Collected data entries
----

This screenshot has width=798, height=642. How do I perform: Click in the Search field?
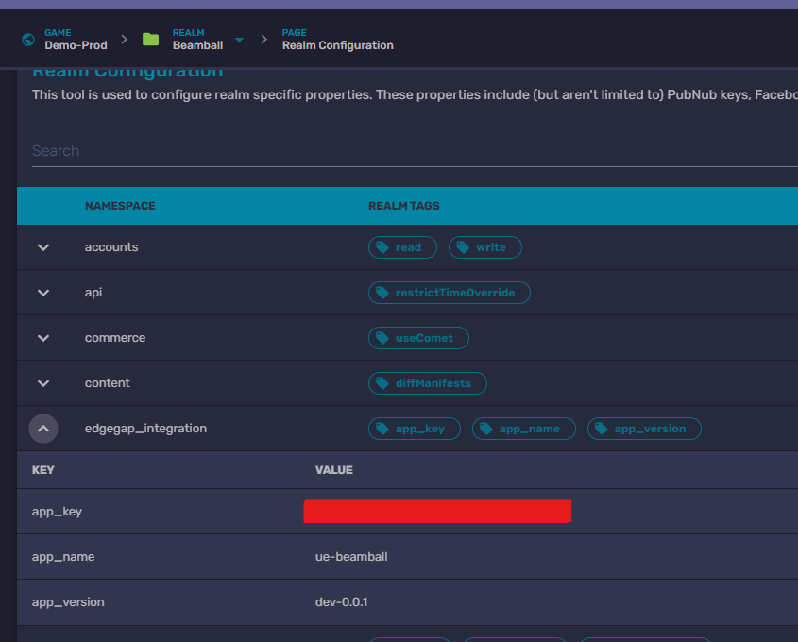click(406, 151)
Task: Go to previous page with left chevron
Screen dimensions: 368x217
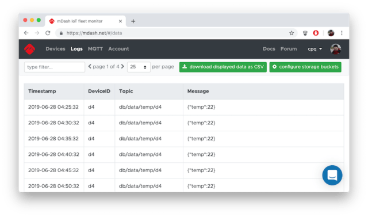Action: [x=90, y=67]
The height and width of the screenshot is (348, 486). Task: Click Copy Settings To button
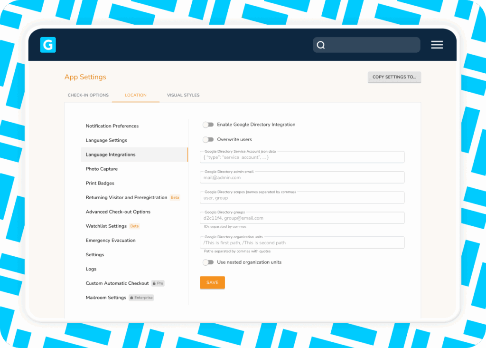click(x=394, y=77)
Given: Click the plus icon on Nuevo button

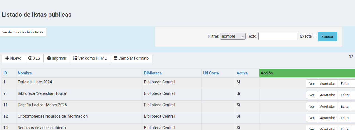Looking at the screenshot, I should click(7, 58).
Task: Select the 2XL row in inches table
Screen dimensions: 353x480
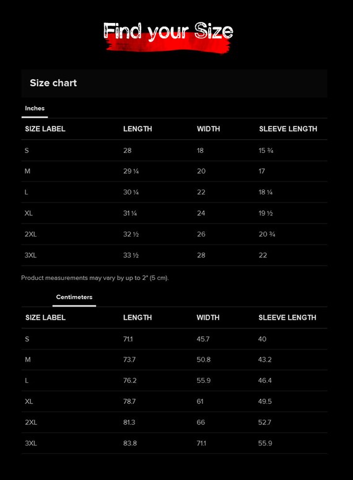Action: click(x=174, y=234)
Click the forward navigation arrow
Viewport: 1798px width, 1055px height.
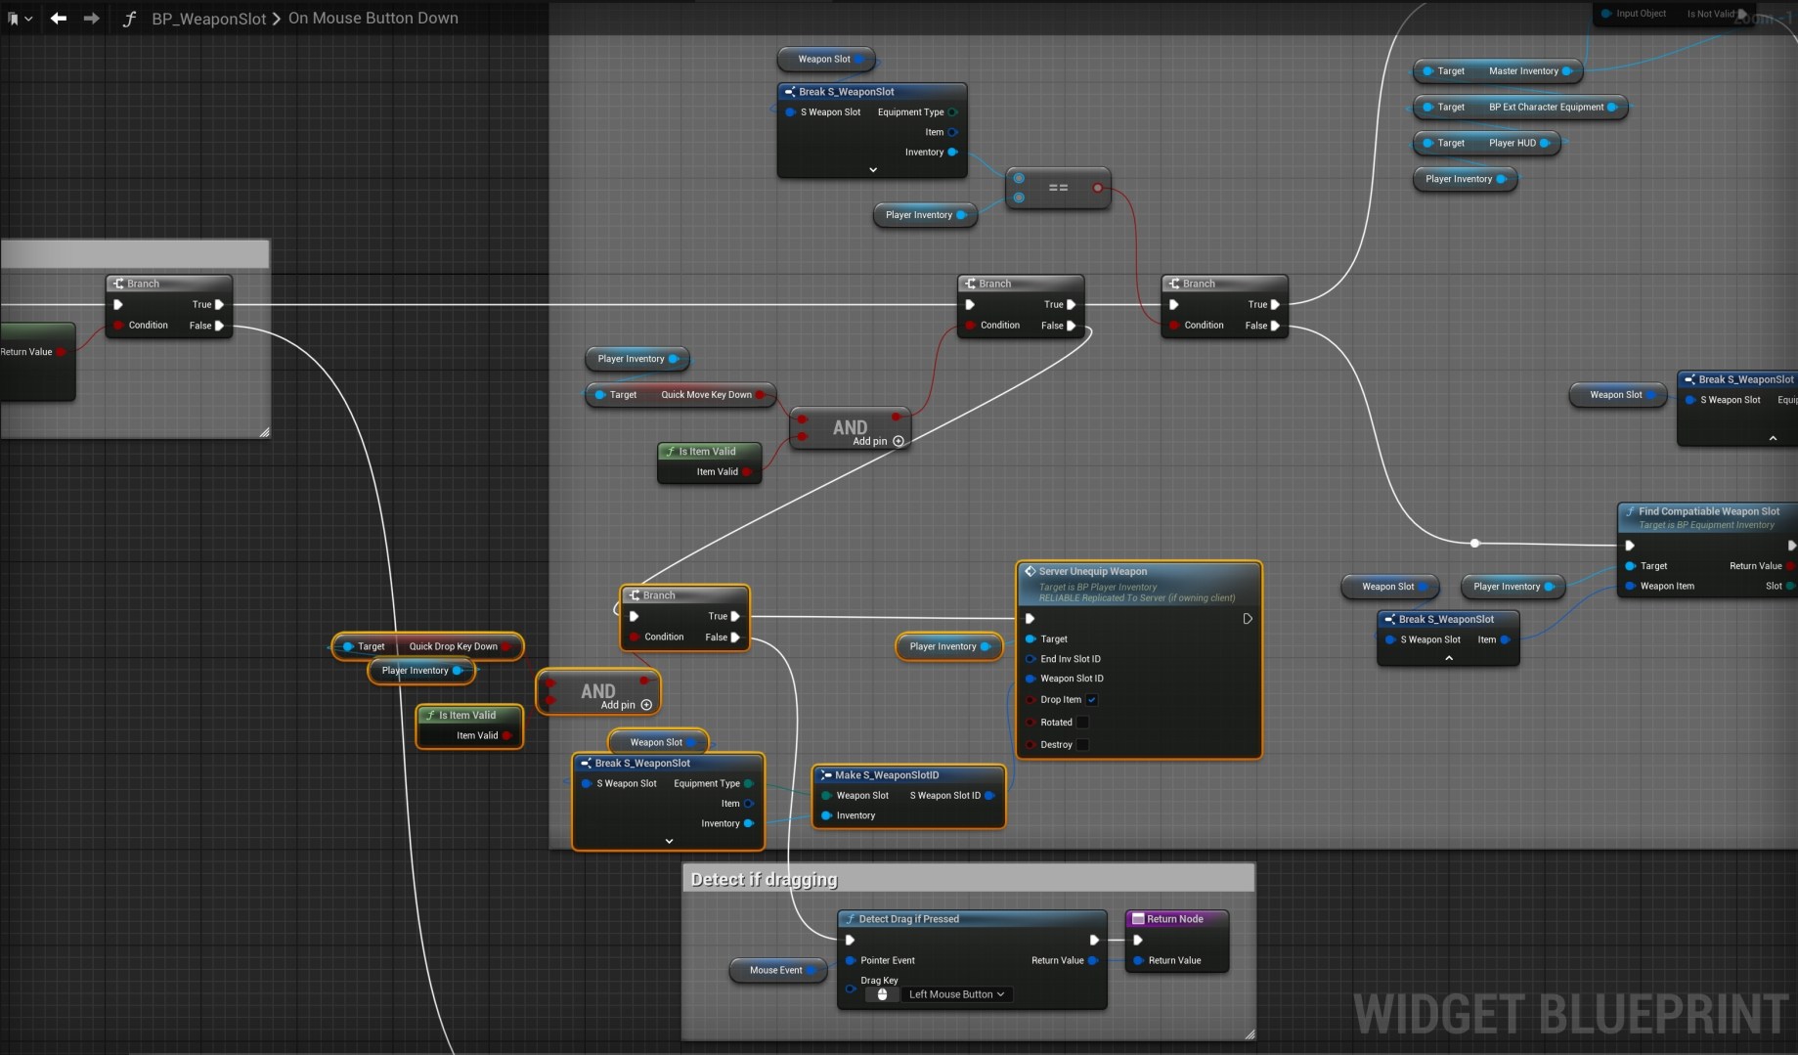tap(91, 19)
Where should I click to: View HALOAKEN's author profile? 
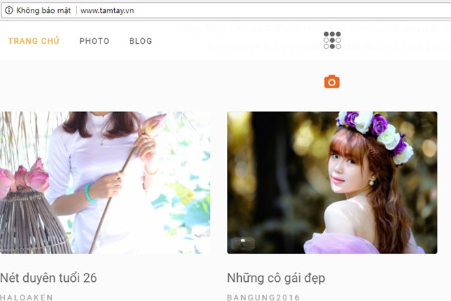[27, 297]
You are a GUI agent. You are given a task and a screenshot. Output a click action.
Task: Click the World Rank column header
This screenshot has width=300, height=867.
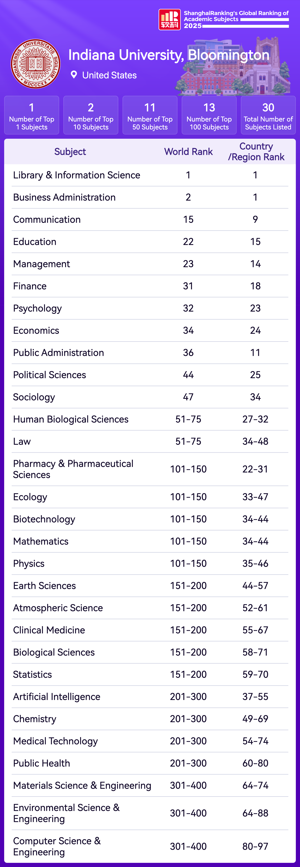188,152
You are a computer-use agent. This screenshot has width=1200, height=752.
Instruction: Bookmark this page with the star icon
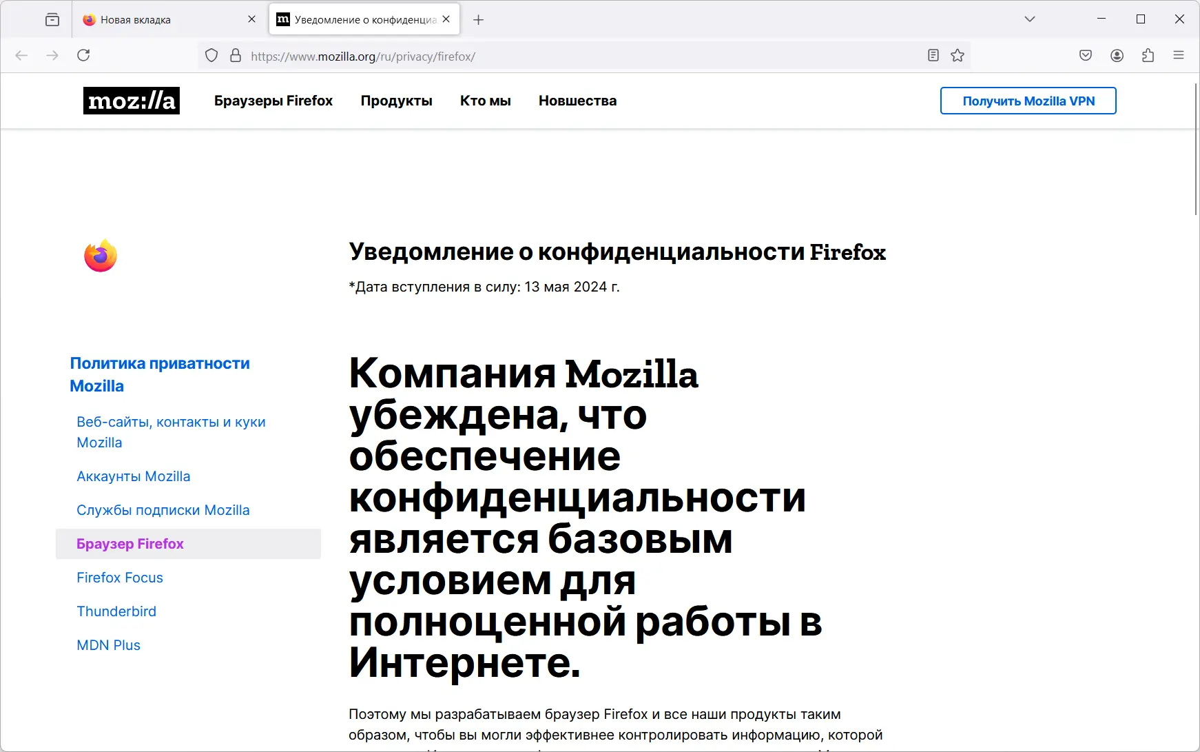click(x=958, y=55)
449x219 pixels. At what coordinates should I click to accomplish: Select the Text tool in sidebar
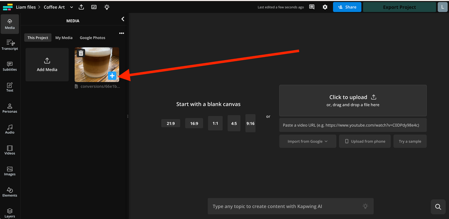tap(9, 87)
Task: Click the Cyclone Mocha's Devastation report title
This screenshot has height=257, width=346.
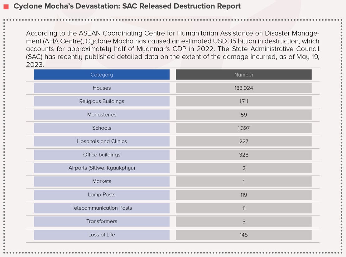Action: point(127,6)
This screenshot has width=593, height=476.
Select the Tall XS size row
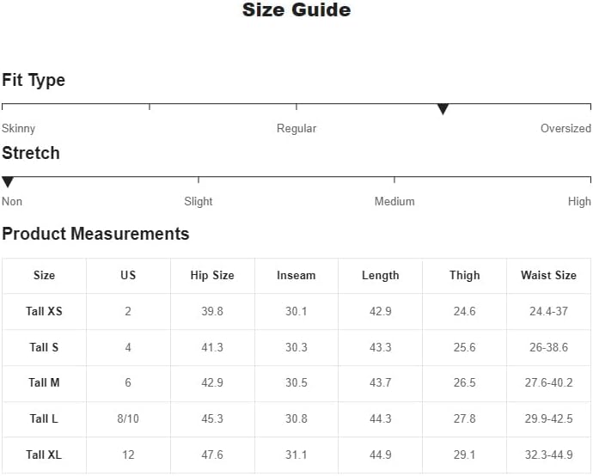pyautogui.click(x=44, y=312)
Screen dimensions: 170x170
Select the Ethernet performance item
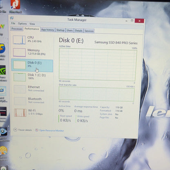pos(32,89)
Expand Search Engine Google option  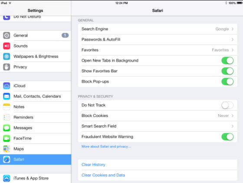[158, 29]
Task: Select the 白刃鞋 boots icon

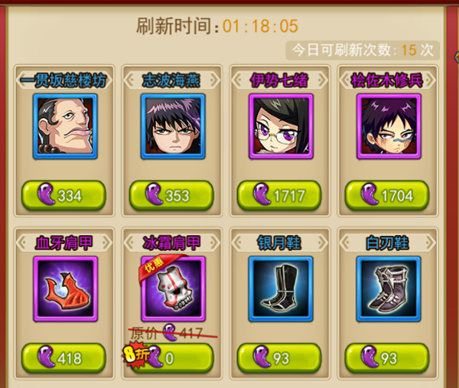Action: pyautogui.click(x=389, y=289)
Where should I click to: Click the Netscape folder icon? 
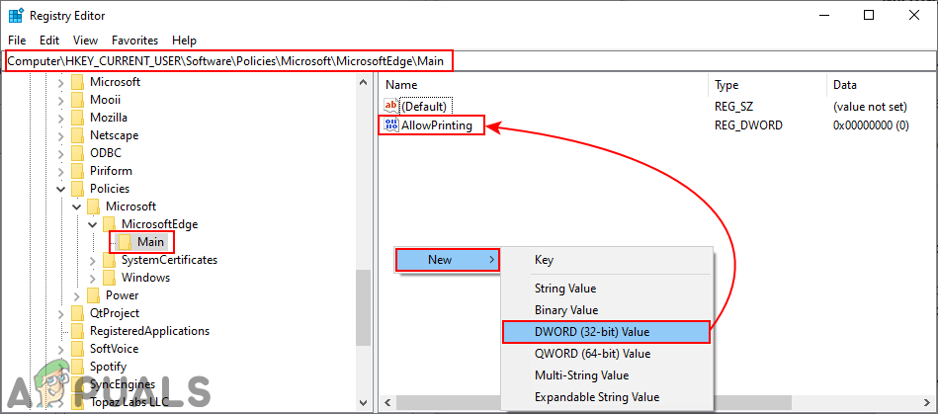[x=77, y=135]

----

Retype the items from the beginning through the line containing "click(x=394, y=77)", including that line. Leave the pictures out of your copy.

This screenshot has width=798, height=642. How do I perform: Click in the Search field?
click(406, 151)
Task: Go to previous page with left chevron
Screen dimensions: 368x217
Action: [x=90, y=67]
The height and width of the screenshot is (348, 486). Task: Click Copy Settings To button
click(x=394, y=77)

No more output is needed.